[Opening Data section]

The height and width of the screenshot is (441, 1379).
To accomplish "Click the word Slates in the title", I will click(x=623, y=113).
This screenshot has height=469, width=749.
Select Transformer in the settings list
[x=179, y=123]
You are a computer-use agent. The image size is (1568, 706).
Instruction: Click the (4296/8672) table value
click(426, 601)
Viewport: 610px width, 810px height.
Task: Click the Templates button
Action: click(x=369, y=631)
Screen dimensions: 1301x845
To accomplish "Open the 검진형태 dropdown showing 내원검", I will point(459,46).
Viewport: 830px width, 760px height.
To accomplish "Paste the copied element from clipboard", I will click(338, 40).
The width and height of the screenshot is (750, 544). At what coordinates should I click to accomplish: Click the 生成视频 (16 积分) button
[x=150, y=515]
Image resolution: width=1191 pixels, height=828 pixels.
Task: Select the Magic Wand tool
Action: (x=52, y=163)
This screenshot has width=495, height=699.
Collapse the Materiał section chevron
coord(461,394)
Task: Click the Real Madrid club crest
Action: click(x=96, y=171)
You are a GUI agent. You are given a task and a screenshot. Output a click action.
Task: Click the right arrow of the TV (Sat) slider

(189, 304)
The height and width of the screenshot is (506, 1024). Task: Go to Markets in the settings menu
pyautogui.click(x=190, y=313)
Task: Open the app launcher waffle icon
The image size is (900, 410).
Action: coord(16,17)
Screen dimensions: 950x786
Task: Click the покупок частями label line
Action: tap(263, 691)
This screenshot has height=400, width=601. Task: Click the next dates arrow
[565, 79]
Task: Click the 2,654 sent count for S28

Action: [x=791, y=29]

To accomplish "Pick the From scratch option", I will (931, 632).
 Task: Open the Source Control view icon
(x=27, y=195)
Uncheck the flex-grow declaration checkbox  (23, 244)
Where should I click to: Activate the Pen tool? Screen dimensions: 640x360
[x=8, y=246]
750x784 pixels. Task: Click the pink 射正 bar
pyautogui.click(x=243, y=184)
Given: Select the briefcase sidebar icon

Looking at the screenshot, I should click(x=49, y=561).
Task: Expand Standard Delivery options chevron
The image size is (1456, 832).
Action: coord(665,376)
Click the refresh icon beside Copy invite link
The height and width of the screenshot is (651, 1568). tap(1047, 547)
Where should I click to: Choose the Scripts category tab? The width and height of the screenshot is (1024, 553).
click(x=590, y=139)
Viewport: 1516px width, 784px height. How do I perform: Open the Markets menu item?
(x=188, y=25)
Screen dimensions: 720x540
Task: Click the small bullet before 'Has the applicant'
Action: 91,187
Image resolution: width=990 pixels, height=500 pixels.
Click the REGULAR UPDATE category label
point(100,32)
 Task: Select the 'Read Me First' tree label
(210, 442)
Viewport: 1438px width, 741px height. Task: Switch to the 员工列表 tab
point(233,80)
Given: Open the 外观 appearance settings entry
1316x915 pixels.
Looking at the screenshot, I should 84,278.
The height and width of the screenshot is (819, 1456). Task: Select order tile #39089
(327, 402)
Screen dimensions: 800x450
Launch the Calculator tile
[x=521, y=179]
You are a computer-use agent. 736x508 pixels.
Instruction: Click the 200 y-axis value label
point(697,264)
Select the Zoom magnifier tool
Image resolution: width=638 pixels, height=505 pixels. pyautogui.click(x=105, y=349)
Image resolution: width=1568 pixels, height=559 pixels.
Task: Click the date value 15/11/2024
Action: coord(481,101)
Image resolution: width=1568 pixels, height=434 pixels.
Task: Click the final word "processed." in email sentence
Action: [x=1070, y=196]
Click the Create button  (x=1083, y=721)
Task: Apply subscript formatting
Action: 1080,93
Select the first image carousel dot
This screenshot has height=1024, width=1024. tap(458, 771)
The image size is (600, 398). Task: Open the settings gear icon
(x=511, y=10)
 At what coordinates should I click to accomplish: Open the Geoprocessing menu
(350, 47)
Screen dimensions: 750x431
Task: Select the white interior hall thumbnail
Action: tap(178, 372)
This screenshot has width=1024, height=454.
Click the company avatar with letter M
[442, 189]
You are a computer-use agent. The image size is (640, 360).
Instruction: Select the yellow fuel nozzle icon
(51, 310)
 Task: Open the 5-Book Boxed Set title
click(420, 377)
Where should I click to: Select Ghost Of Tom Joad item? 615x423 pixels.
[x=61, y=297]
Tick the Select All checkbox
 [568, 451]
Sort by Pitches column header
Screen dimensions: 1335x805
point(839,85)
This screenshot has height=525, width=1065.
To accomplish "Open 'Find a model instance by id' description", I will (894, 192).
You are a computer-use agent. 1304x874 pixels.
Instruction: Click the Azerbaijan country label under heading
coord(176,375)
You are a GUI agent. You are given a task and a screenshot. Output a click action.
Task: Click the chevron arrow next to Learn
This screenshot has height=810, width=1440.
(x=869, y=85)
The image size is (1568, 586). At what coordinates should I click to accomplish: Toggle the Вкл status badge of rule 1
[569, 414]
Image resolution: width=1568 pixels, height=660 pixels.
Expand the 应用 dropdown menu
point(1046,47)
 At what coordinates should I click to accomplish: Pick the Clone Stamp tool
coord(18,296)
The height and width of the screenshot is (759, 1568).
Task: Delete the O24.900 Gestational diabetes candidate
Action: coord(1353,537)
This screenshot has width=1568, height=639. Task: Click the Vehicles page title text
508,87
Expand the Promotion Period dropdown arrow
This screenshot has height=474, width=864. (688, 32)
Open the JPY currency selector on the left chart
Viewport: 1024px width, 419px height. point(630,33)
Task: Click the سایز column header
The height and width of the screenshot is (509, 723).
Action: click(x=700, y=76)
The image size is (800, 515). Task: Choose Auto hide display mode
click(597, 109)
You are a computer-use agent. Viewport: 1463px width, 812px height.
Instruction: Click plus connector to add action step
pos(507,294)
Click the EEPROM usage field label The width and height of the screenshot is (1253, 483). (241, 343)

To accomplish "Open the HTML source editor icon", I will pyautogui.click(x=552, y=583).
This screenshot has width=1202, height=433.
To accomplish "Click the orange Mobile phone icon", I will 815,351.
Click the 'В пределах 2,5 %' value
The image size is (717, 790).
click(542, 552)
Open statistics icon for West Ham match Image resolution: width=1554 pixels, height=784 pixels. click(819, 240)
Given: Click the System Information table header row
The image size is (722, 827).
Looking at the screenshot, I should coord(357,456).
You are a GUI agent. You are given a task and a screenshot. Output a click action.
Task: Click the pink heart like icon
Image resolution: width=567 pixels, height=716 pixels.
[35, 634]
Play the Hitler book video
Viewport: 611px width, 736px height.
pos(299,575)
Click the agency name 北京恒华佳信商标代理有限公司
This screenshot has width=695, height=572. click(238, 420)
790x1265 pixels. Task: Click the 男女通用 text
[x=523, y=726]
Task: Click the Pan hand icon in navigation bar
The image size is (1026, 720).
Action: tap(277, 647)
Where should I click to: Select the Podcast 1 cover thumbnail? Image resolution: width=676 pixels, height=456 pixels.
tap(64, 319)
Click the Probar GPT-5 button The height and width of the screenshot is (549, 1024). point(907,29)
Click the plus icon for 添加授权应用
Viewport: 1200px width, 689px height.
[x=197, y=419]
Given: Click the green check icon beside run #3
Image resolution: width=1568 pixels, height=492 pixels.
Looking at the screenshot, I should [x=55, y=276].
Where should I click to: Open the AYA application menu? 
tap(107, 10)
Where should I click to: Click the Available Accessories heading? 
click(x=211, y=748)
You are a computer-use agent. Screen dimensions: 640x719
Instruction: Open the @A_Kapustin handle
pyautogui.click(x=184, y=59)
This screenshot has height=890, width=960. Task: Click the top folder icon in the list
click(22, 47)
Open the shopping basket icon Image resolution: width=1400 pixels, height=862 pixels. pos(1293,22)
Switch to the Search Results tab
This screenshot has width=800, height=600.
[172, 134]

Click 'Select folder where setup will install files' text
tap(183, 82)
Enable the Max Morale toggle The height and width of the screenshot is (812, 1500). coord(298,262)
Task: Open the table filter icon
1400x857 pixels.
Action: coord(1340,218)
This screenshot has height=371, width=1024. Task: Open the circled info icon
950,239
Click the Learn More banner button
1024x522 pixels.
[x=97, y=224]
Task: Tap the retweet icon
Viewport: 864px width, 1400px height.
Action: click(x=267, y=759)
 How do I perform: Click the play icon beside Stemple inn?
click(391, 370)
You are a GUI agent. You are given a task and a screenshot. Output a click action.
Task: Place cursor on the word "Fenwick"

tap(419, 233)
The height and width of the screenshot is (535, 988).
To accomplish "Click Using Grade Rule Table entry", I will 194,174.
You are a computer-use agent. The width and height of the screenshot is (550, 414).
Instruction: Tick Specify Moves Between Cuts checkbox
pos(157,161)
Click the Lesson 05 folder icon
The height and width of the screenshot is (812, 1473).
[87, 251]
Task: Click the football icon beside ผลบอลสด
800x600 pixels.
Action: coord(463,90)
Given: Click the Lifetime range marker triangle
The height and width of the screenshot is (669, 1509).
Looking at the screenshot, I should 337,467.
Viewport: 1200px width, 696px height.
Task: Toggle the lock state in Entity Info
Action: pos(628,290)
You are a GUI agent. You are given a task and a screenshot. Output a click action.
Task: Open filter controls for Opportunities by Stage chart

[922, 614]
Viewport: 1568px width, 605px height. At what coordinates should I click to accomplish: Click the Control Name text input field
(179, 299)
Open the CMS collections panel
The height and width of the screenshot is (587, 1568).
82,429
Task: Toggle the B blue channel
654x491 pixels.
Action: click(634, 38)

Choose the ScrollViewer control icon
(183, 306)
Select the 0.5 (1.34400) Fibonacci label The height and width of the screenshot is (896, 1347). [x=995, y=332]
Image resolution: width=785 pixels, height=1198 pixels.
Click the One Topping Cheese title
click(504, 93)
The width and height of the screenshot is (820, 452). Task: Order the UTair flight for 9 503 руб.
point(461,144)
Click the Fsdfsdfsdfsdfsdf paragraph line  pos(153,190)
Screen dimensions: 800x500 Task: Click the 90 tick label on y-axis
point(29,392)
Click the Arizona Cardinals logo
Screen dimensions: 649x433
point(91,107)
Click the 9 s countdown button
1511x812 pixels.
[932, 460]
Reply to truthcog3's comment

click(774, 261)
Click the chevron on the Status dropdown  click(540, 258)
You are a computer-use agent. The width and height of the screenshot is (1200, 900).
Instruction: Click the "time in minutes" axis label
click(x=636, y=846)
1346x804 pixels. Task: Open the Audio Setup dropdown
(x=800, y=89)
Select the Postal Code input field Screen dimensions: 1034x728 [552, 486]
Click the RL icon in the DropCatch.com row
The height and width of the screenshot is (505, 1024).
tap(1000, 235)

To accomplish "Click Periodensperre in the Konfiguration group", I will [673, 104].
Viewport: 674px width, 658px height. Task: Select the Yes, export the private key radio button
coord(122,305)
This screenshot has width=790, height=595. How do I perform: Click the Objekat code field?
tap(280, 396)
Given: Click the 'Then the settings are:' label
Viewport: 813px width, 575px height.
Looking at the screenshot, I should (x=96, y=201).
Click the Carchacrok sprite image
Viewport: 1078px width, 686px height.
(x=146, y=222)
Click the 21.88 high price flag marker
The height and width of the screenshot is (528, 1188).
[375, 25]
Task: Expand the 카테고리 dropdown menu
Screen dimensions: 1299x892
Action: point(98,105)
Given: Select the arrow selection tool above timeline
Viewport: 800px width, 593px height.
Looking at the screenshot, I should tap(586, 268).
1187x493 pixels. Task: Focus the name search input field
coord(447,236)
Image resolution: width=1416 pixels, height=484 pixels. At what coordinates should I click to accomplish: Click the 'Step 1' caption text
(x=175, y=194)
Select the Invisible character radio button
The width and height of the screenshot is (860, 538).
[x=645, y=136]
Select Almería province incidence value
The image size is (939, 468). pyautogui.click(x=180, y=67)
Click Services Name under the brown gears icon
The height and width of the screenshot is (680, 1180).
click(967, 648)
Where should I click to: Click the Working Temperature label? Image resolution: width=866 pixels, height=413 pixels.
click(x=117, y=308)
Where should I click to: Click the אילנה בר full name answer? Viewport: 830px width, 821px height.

[Closing Data section]

● **Requirement**
Write out only the lines from the very start of the entries above to the line that includes "Screen dimensions: 1301x845", both ends included, each one unchanged.

● **Written response**
The height and width of the screenshot is (441, 1379).
To accomplish "Click the word Slates in the title", I will click(x=623, y=113).
This screenshot has height=469, width=749.
Select Transformer in the settings list
[x=179, y=123]
You are a computer-use agent. The image size is (1568, 706).
Instruction: Click the (4296/8672) table value
click(426, 601)
Viewport: 610px width, 810px height.
Task: Click the Templates button
Action: click(x=369, y=631)
Screen dimensions: 1301x845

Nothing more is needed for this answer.